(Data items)
=== Begin Enclosure ===

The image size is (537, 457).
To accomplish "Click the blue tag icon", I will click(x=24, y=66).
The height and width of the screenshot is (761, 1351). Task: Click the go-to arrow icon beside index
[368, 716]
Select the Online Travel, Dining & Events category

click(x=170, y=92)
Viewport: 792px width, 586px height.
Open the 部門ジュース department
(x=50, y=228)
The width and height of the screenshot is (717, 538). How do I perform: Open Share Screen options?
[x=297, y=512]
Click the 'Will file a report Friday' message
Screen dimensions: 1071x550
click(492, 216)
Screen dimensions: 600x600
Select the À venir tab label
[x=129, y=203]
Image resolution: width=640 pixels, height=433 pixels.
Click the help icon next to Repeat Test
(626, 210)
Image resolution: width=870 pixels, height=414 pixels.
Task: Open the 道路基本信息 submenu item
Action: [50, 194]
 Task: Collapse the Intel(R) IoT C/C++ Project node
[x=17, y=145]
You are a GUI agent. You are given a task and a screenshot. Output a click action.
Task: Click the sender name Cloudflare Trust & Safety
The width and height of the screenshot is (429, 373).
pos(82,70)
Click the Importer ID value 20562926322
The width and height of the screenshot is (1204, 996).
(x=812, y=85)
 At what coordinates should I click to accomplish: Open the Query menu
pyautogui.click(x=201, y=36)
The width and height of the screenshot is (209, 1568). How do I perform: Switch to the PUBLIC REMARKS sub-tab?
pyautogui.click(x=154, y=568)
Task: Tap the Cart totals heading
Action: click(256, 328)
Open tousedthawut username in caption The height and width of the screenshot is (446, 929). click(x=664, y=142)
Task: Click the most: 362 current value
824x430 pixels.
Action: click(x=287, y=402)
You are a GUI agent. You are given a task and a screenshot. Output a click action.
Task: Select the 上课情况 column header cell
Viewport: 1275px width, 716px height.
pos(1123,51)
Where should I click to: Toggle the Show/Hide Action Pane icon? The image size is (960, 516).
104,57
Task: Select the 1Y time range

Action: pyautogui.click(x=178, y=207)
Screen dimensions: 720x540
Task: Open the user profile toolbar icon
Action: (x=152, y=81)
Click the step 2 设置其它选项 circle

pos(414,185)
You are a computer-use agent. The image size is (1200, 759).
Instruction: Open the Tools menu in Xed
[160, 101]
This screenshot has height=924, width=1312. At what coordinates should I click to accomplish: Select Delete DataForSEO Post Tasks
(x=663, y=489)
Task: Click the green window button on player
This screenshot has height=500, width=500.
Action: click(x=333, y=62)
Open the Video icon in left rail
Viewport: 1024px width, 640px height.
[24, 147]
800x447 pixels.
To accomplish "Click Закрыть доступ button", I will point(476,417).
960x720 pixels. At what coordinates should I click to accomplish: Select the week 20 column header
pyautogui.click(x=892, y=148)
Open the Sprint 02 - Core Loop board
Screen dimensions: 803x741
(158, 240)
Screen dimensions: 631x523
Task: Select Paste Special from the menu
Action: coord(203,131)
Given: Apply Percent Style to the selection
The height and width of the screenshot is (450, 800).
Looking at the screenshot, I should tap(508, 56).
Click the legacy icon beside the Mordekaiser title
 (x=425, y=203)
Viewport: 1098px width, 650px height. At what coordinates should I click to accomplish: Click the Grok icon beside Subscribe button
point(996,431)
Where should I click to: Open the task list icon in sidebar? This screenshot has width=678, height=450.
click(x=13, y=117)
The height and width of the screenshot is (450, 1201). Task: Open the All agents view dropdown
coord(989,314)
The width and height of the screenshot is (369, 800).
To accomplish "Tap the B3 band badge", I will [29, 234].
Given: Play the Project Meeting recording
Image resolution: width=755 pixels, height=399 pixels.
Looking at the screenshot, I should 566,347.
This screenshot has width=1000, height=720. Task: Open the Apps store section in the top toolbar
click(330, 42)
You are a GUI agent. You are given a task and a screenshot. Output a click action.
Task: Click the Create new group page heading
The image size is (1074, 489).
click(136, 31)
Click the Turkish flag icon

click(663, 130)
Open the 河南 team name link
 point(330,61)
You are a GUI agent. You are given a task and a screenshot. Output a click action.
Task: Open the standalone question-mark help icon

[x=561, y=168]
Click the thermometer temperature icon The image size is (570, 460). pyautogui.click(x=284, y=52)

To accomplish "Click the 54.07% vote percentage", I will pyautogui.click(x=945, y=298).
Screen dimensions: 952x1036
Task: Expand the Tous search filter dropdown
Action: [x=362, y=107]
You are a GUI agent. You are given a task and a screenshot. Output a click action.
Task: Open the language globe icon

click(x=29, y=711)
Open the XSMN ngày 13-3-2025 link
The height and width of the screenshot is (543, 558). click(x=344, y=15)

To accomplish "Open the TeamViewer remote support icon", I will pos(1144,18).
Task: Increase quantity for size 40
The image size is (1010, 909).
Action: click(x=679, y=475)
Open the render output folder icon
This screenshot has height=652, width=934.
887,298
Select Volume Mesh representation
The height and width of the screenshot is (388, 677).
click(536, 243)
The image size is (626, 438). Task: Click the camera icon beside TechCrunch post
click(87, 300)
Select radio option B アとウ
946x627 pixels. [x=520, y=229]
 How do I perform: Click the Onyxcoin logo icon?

=== End Enclosure ===

Task item ::
All lines of the records above with the word "value" in them are to be copied.

Response to the exercise ::
Click the Importer ID value 20562926322
Task: Click the most: 362 current value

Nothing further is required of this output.